III. FALSE CAUSE.
The fallacy of false cause occurs whenever that which could in no way bring about the effect that is being established is urged as its cause. This fallacy in its most obvious form is found only in the arguments of careless and illogical thinkers. Some college students occasionally draw briefs that contain such reasoning as the following:—
I. The Panama canal should be of the sea-level rather than of the
lock type, because
A. The Panama canal will do away with the long voyage around the
Horn.
I. Southerners are justified in keeping the franchise away from the
negro, for
A. Negroes should never have been brought to America.
B. The Fifteenth Amendment to the Constitution ought not to have been passed.
The error of such plainly absurd reasoning as occurs in the preceding illustrations needs no explanation. There is one form of the fallacy of false cause, however, that is much more common and insidious and therefore deserves special treatment.
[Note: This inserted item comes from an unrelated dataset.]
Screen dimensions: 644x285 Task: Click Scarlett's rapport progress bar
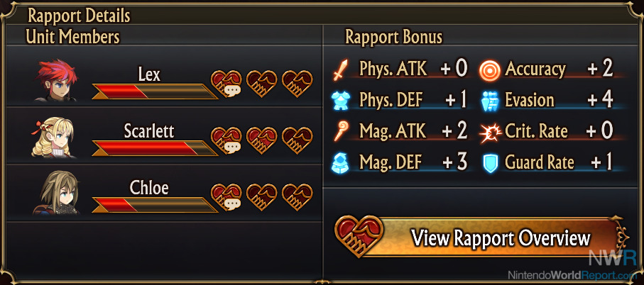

POST HOC ERGO PROPTER HOC. (After this, therefore, on account of this.) This phase of the fallacy consists of the assumption that since cause precedes effect what has preceded an event has caused it. The most frequent occurrence of the error is to be found in superstitions. If some one meets with an accident while taking a journey that began on Friday, many people will argue that the accident is the effect of the unlucky day. Some farmers believe their crops will not prosper unless the planting is done when the moon is in a certain quarter; sailors often refuse to embark in a renamed vessel. Because in the past, one event has been known to follow another, it is argued that the first event was the cause of the second, and that the second event will invariably follow the first.
But this fallacy does not find its only expression in superstitions. To post hoc reasoning is due much of the popularity of patent medicines. Political beliefs, even, are often generated in the same way; prosperity follows the passing of a certain law, and people jump to the conclusion that this one law has caused the "good times." Some demagogues go so far as to say that education among the Indians is responsible for the increased death rate of many of the tribes.